Parece mentira –tras las purgas realizadas por el gobierno en los casos Ergenekon y Sledgehammer, que dejaron en la cuneta a mandos policiales y militares, así como a periodistas, jueces y críticos en general con el autoritarismo y la corrupción reinante– que los asonados permitieran a Erdoğan que pudiera llegar a Estambul y dirigirse a la población a través de la televisión. Por lo que se ve, siguieron un manual golpista del siglo pasado, mal ejecutado, y no supieron entender tampoco el enorme papel de las redes sociales, movilizando a la población en su contra. Si a eso se une la escasez de sus apoyos internos entre los uniformados (con el Estado Mayor y la policía fieles al gobierno en su práctica totalidad) se termina por entender que el resultado no podía ser otro.
Pero, por el contrario, si lo ocurrido en la noche del pasado día 15 se toma, tal como lo entiende Erdoğan, como un regalo de Alá, la inquietud aumenta exponencialmente de grado. La primera señal de ello es la detención de 2.839 militares de diferente graduación y de 2.745 miembros de la judicatura. Llueve sobre mojado, dado que las purgas de críticos y compañeros de viaje molestos se han iniciado hace tiempo. En una primera etapa el esfuerzo se concentró en neutralizar el peligro que representaba un estamento militar autoimbuido en su condición de garante del kemalismo laico y republicano. A eso siguió la domesticación del estamento judicial y periodístico, incluyendo la aprobación de normas que eliminan la inmunidad a muchos parlamentarios (especialmente los pro-kurdos) y conceden más poderes aún a un presidente empeñado en erigirse como líder absoluto.
En el camino no ha tenido reparos en apoyarse en aliados coyunturales –como el movimiento Hizmet, liderado por el ahora señalado como terrorista y promotor del golpe, Fethullah Gülen–, que le han facilitado el práctico control de las palancas de poder en todas las esferas de la vida nacional (incluyendo la entrada en escena de empresarios simpatizantes con el islamismo político). En definitiva, del mismo modo que recientemente se desembarazó de su primer ministro pretende ahora rematar la tarea, eliminando todo rescoldo gülenista que pueda quedar activo. Visto así, el golpe se convierte efectivamente en un regalo que permitirá a Erdoğan seguir soñando con su presidencialismo ilimitado.

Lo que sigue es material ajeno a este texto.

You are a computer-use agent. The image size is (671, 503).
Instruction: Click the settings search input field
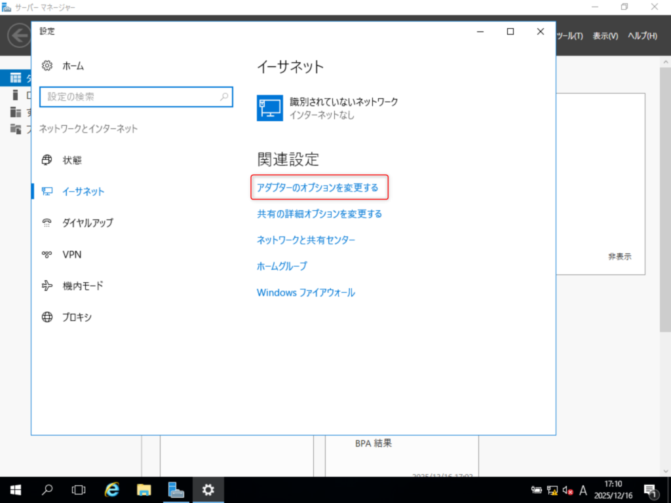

No solo cuenta para ello con el impulso que ahora recibe para deshacerse de quienes, presa de otra ensoñación igualmente delirante, creían tener algún tipo de derecho divino para liderar a Turquía hacia el pasado. También cuenta con la permisividad de una Unión Europea que difícilmente se arriesgará a molestar a quien puede volver a inundar de refugiados el Egeo. Queda por ver si incluso Washington acepta detener y extraditar al propio Gülen, tal como solicita (aunque todavía no oficialmente) Ankara.
Erdoğan puede salir fortalecido de esta desventura, pero será a costa de debilitar aún más a Turquía. Paradojas de la vida.